***** Extract provided

Epso Case Study Test

Everything you need to know about our tests

As part of the selection procedure for each open competition published on the EPSO website, candidates will be expected to take a series of tests to assess both their general and professional skills and competencies. The first round of tests that most candidates will be asked to take are computer-based multiple-choice tests, unless they are applying for specialist roles in which case the initial selection procedure may be judged on qualifications only.

Candidates who succeed at the computer-based multiple-choice tests and/or the selection based on qualifications, and whose online application forms show that they meet all general and specific eligibility conditions of their competition, are invited to an assessment centre.

The assessment centre is normally held in Brussels or Luxembourg, and may take place over one or more days. In the assessment centre, candidates’ general competencies and their specific competencies related to the duties in question are tested.

**********
***** Supplied information

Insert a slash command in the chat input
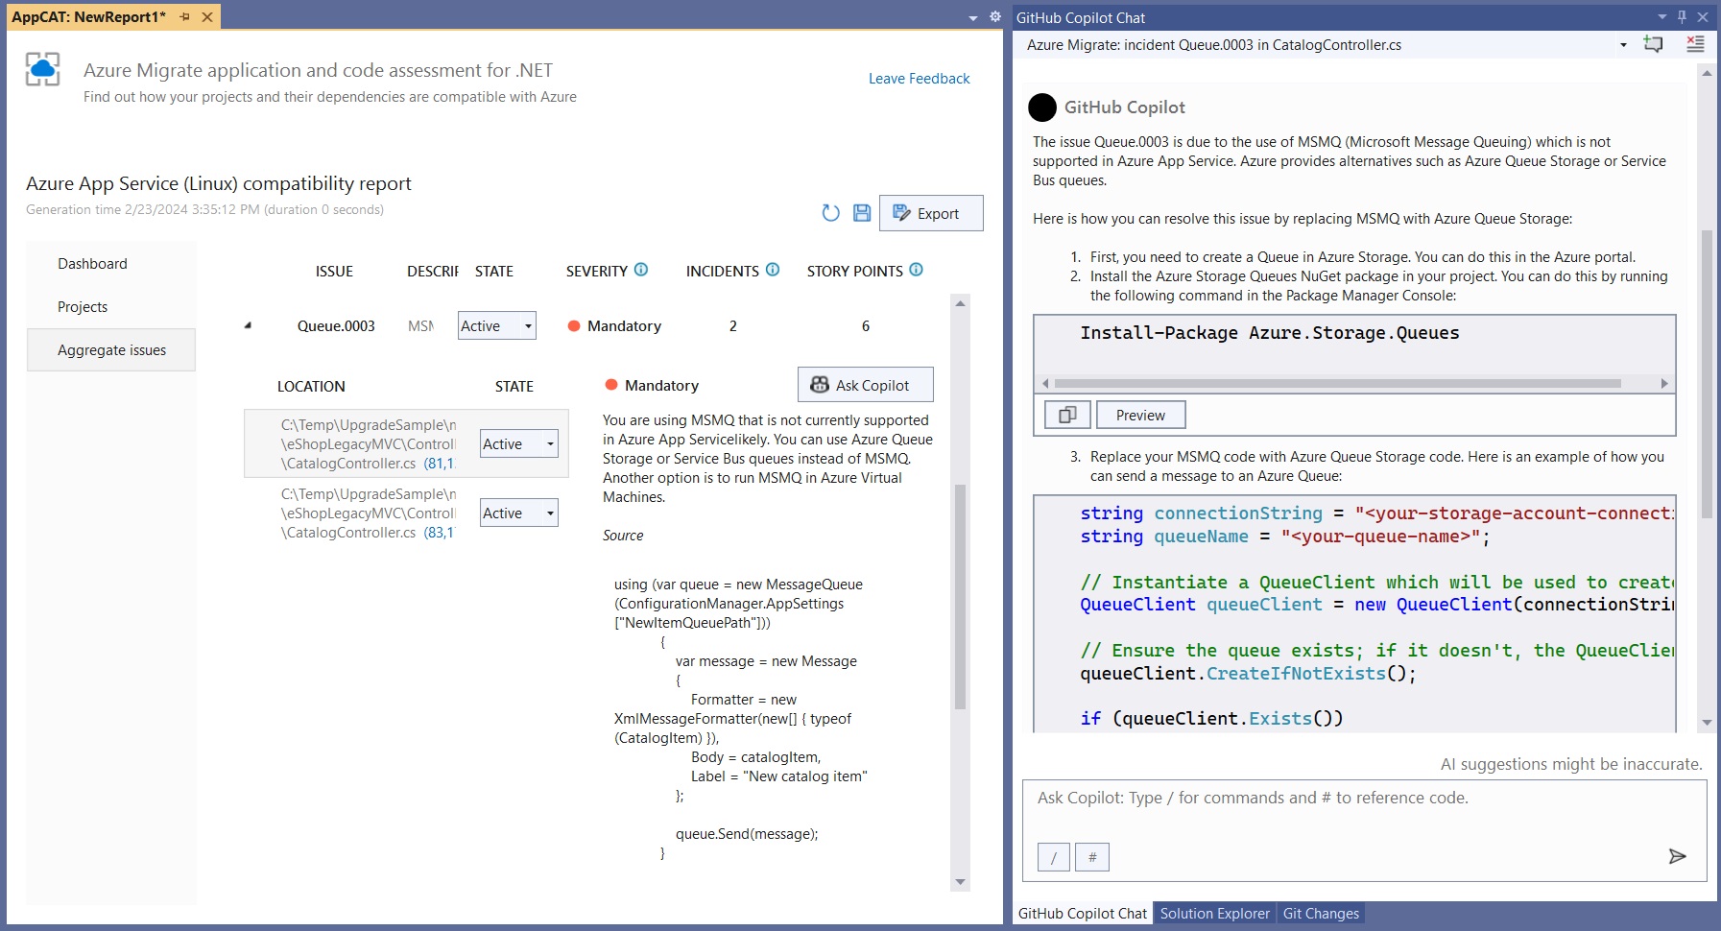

**********

**Complete the following:**
- A) From the passage on EPSO tests, copy the text from "Candidates who succeed" to "an assessment centre.".
- B) According to the passage on EPSO tests, where is the assessment centre normally held?
- C) Using the passage on EPSO tests, explain why candidates for specialist roles may not begin with the computer-based multiple-choice tests.

**Outputs:**
- A)
Candidates who succeed at the computer-based multiple-choice tests and/or the selection based on qualifications, and whose online application forms show that they meet all general and specific eligibility conditions of their competition, are invited to an assessment centre.

- B) It is normally held in Brussels or Luxembourg.

- C) For specialist roles, the initial selection procedure may be judged on qualifications only. Such candidates may therefore be assessed on their qualifications rather than through the multiple-choice tests that most candidates take first.